What you need to do: Copy word for word everything from the line containing "For every named" down to the line containing "批量云端压缩 (368, 17)", including both of those lines.

Records:
● ● ● ● ● ● ●

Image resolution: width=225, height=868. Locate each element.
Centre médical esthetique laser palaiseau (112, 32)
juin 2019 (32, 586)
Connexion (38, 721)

● ● ● ● ● ● ●

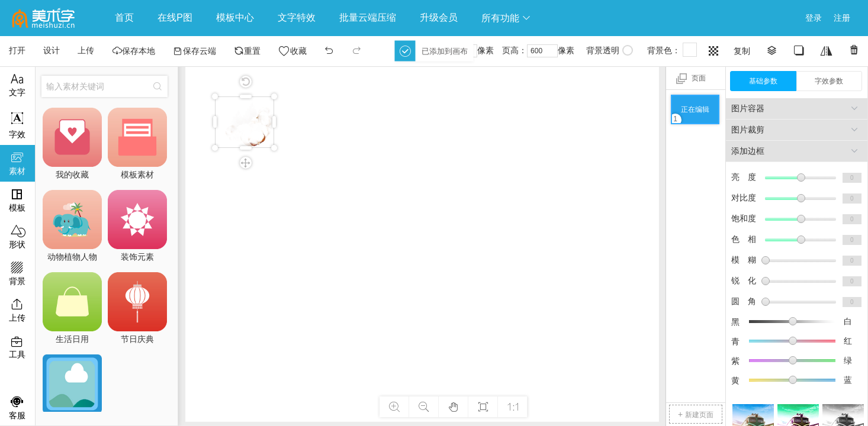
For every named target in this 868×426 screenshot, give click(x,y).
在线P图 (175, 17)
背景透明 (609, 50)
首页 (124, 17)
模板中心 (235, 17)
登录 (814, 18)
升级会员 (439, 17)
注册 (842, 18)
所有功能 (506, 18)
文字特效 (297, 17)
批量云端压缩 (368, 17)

● ● ● ● ● ● ●

Solution to the exercise:
For every named target in this 868×426 screenshot, give click(x,y).
在线P图 (175, 17)
背景透明 (609, 50)
首页 (124, 17)
模板中心 (235, 17)
登录 (814, 18)
升级会员 (439, 17)
注册 (842, 18)
所有功能 (506, 18)
文字特效 (297, 17)
批量云端压缩 (368, 17)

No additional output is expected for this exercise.